Crop Circles

Photo by Brandon Getty

You ever spazz out about crops? I do. Not all the time. Just sometimes. I have talked about it before. In this post I will try to describe the Rambo track my mind runs laps on.

It starts with Henri Cartier Bresson. He makes the composition with his eye in the viewfinder. He prints over the edge of the image so you get that black outline from the empty space of the negative. This is just extra emphasis that he framed it up when shooting and it is exactly how it is meant to be. He didn’t want any publishers to crop his photos ever.

And this is correct. This is the proper way to think of your shooting. I was taught this and this is also the proper way to honor your formats. For example if you are shooting square, you print it square.

But then 2 things happened to me simultaneously. The first thing was seeing an exhibition by Robert Frank. In this showing they displayed his regular exhibition prints but also his work prints and contact sheets. Some of his most famous photos were crazy cropped! In the contact sheets you can see that a photo was originally shot horizontal. In the work prints you can see different attempts at the crop. And in the book you can see the final version is a vertical image.

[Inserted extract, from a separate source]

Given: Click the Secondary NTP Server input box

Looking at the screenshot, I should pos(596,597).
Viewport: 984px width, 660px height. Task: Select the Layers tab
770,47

I was shocked but not that shocked. That’s because of the second thing that happened to me. I got into publishing. Well first I got into printing my photos a lot and then mass producing them for mass consumption. The problem is paper sizes don’t match photography format sizes, so when you want to go full bleed you’re gonna knock off a chunk of the photo. It is unavoidable.

So for me cropping is generally fine. If I can save a garbage photo by cropping or “re-framing” it a bit, then I will do it. If I have to move a photo around to avoid the gutter in a 2 page spread, so be it.

The problem is this: file preparation. Now that I am voicing this out loud, it doesn’t seem like much of a problem. LOL. Some photos will look good in all scenarios, but most won’t. Print form, zine form, in a frame, on a tshirt, blog or IG etc etc. Some photos do better in certain forms in certain crops. For instance, in a zine I might have a vertical photo at 2:3 but on the internet I have it in it’s native 4:3 and when I print it on an 8.5 x 11, it’ll probs go 5:7. I guess what I am saying is it’s weird having 3 versions of the same photo out there, so to combat that I have been hitting everything with 5:7 because I think that is my favorite ratio right now. BUT that crop doesn’t work for everything. And neither does a particular photo. See how we are just going round and round?

Anyways, I am overthinking it. Don’t be like me is the moral of the story.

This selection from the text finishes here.